Cluster generation was then performed on Illumina cBot and flowcell HiSeq SBS V4 (250 cycle), and sequenced on HiSeq2500 Illumina sequencer producing 125bp paired-end reads.
Samples F1 and F2 were loaded on flowcell HiSeq Rapid SBS Kit v2 (500 cycles) producing 250bp paired-end reads. The estimated library insert sizes were: 539 bp (A1), 531 bp (B1), 536 bp (B2), 620 bp (F1), 620 bp (F2), 342 bp (M1), 178 bp (M2), 496 bp (M3). Samples were sequenced in different runs and pooled with other libraries of similar insert sizes.
The CASAVA Illumina Pipeline version 1.8.2 was used for base-calling and de-multiplexing. Adapters were masked using cutadapt25. Masked and low quality bases were filtered using erne-filter version 1.4.6.26. Bioinformatics analysis.
The bioinformatics analysis performed in the present work are summarized in Figure 1; a standard pipeline for reproducing the main steps of analysis is available on GitHub27.
Since different read lengths among samples may constitute an additional confounder in analysis, 250 bp long reads belonging to F1, F2, V1 and V2 were trimmed to a length of 125bp using fastx-toolkit version 0.0.13 (http://hannonlab.cshl.edu/fastx_toolkit/) before subsequent analysis.
Reduction in coverage was simulated by randomly sampling a fixed number of reads from the full set of reads. Subsamples of 10,000, 25,000, 50,000, 100,000, 250,000, 500,000 and 1,000,000 reads were extracted from the raw reads using seqtk version 1.3. To estimate the variability due to random effects, subsampling was replicated five times for each simulated depth and 99% confidence limits were estimated and plotted.

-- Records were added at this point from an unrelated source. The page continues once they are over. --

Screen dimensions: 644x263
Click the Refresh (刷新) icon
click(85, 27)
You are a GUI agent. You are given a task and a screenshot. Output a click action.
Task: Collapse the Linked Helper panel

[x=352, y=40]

To classify the largest possible number of prokaryotes, eukaryotes and viruses, reads were classified against the complete NCBI nt database using kraken2, version 2.0.628. The nt database was converted to kraken2 format using the built-in kraken2-build script with default parameters. Among the most significant parameters, kmer size for the database is by default set to 35 and the minimizer length to 31. A simplified representation of species composition was obtained using Krona29.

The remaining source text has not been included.